Número de tribos isoladas dobra na América do Sul, mas maioria está em situação de risco

Por Fernanda Odilla, da BBC News Brasil

Muitos são guerreiros, que se defendem atacando e ainda usam arco e flecha. Outros são caçadores-coletores. Há entre eles nômades, capazes de construir uma moradia em poucas horas e abandoná-la dias depois.

Do pouco que se sabe sobre povos indígenas em situação de isolamento, é possível afirmar que eles estão, em sua maioria, em sete países da América do Sul, em especial na região amazônica. Fora da América do Sul, há registros de grupos isolados apenas na Índia e na Papua-Nova Guiné. Há também, entre indigenistas e indígenas, a certeza de que esses grupos não querem manter contato com outros grupos ou não índios.

Agora, um relatório inédito, elaborado pelo indigenista brasileiro Antenor Vaz, revela também que o número de povos isolados registrados está crescendo na América do Sul.

Num intervalo de quase 15 anos, a região viu dobrar o número de povos indígenas em situação de isolamento, que são classificados como confirmados (com existência reconhecida pelo Estado e/ou sociedade civil) e a confirmar (avistados, mas ainda pendentes de evidências e testemunhos irrefutáveis).

Segundo o levantamento, os registros da presença de grupos isolados saltaram de 84 para 185 entre 2005 e 2019, mas a situação de 119 deles é considerada extremante preocupante.

“Estão encurralados, principalmente, por madeireiros, garimpeiros ou por grupos rivais. De um modo geral, o Estado não consegue ter um sistema eficiente de localização nem de proteção”, afirma o indigenista, emendando que todos os países experimentam uma redução de recursos para políticas específicas para esses grupos.

Segundo ele, há situação de conflito no Peru, no Equador e no Brasil.

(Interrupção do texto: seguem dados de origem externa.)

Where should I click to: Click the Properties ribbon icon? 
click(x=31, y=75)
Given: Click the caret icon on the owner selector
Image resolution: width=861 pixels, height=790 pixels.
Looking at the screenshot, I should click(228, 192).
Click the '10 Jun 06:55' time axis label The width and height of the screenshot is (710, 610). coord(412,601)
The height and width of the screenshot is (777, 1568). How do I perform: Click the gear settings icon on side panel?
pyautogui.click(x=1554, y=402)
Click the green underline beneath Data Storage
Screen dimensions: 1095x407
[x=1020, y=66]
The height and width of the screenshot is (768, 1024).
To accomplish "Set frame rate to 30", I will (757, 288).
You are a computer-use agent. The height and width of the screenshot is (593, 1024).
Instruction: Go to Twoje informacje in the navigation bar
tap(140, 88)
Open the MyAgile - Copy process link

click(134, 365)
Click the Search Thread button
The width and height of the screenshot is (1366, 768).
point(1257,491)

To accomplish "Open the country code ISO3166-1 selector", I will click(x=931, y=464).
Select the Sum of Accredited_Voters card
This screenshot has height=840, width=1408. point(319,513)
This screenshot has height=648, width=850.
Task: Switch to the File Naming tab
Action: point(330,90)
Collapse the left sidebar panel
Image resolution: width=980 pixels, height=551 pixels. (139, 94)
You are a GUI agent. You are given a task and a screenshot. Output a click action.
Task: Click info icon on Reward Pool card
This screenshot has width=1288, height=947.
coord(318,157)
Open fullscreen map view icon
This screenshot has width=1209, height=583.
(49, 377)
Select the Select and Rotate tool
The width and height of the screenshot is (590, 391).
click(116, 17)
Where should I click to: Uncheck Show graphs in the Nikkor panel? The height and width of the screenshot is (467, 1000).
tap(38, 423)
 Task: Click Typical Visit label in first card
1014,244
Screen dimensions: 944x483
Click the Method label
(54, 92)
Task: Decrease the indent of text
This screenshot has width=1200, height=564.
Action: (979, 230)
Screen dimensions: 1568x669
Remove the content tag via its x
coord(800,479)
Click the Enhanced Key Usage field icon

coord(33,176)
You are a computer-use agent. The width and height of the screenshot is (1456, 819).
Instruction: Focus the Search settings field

Mapa indicando onde estão os grupos isolados na América do Sul (pontos brancos), principais áreas de desmatamento (laranja escuro) e atividades de exploração de gás e óleo (laranja claro) – CORTESIA/ANTENOR VAZ

Ameaças concretas

O indigenista cita o narcotráfico, a grilagem de terra, a exploração de recursos naturais, obras de infraestrutura, agronegócio e o turismo desordenado como ameaças aos indígenas isolados. A intensidade dessas ameaças, contudo, varia a depender do país.

“Os territórios ocupados por esses grupos estão ameaçadas por grandes projetos governamentais e privados, bem como por ações ilícitas, principalmente em regiões fronteiriças, onde a presença protetiva dos Estados é mínima”, observa.

A partir de informes elaborados por organizações indígenas e indigenistas de Brasil, Bolívia, Colômbia, Equador, Paraguai, Peru e Venezuela, Vaz detalha situação de povos indígenas isolados desses países.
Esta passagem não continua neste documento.